» Work request:
Pictures in the entries below are to be left out; otherwise, reproduce exactly the lines from the first through the line containing "Select the chart".

» Supplied records:

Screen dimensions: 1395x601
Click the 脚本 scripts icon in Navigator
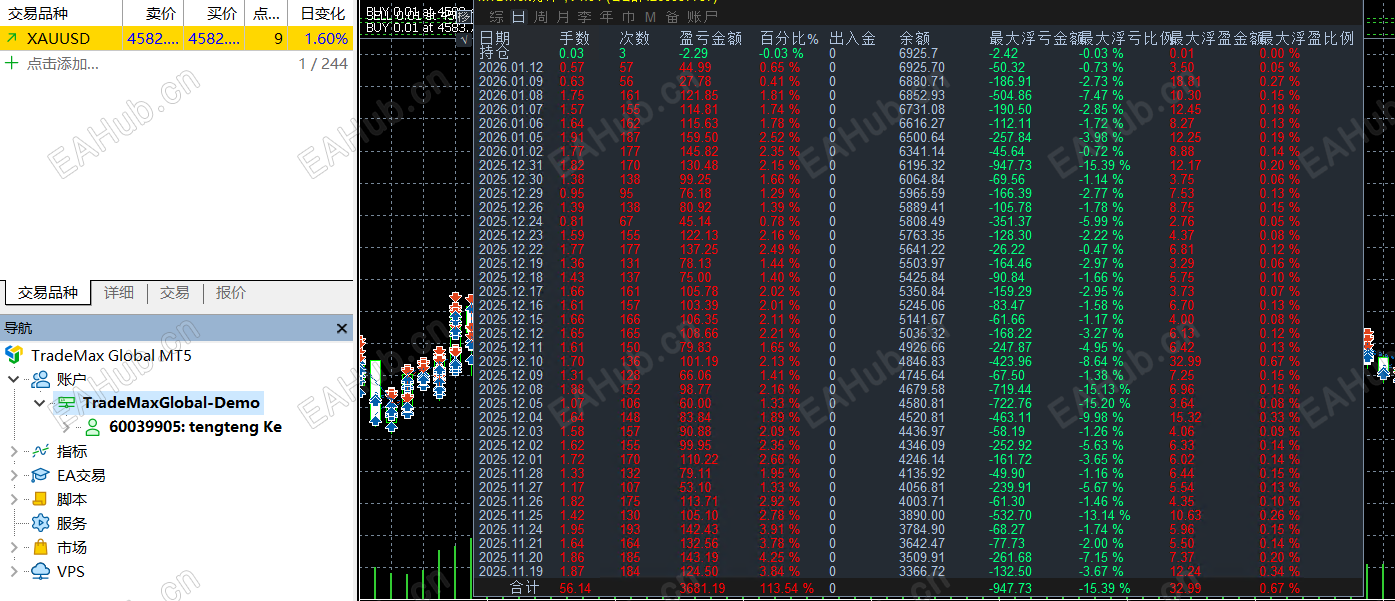39,499
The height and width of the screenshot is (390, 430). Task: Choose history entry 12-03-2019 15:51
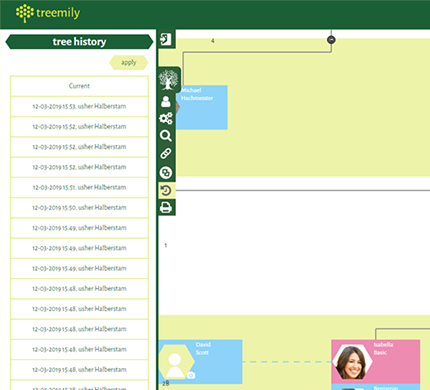(x=79, y=187)
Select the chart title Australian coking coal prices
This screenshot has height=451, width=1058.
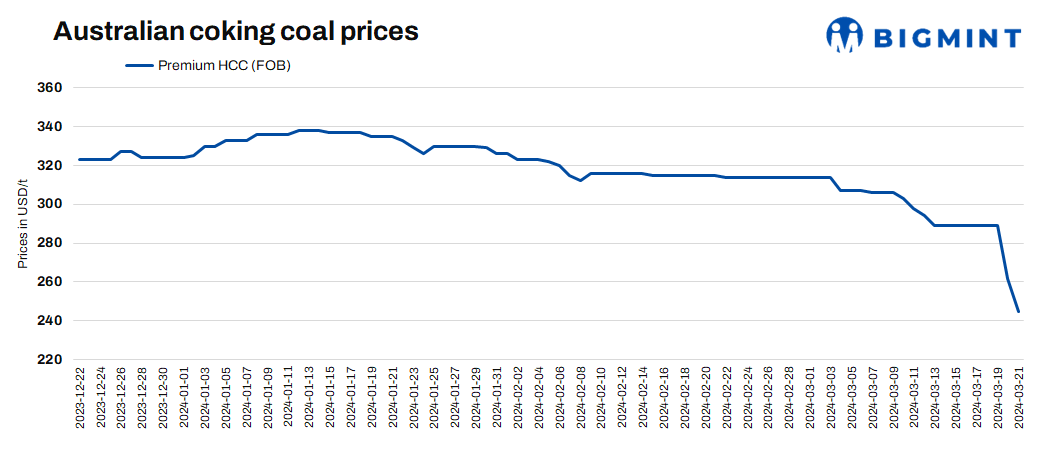coord(235,31)
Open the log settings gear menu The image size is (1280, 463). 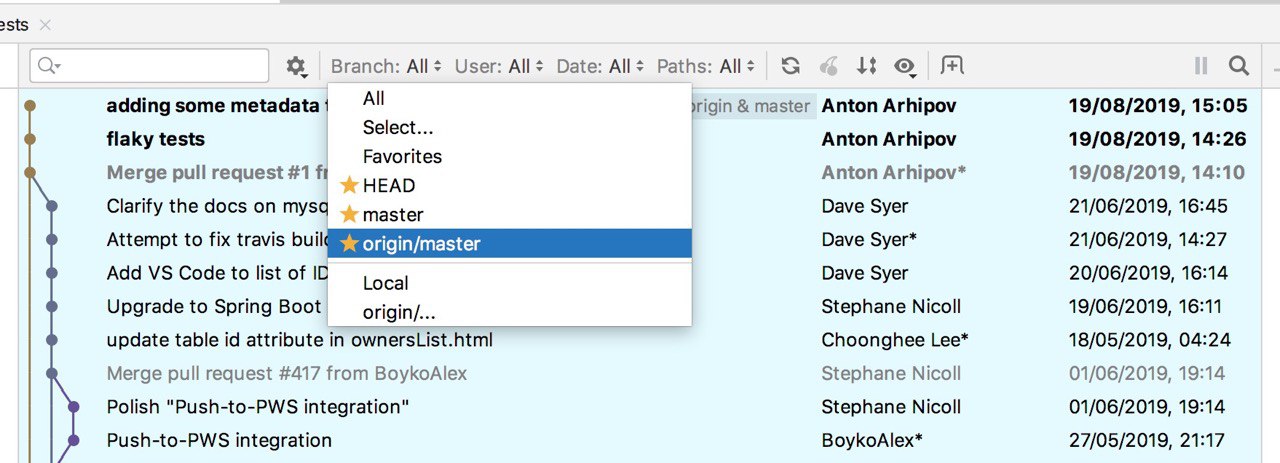(295, 66)
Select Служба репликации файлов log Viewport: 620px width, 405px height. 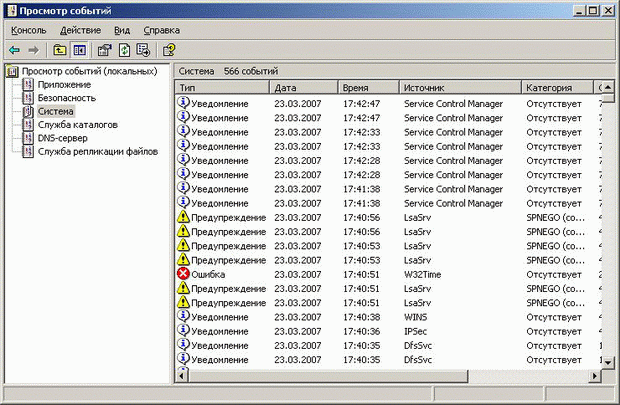point(98,150)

» Solution:
Screen dimensions: 1395x601
Click the 脚本 scripts icon in Navigator
39,499
The height and width of the screenshot is (390, 430). Task: Choose history entry 12-03-2019 15:51
(x=79, y=187)
Select the chart title Australian coking coal prices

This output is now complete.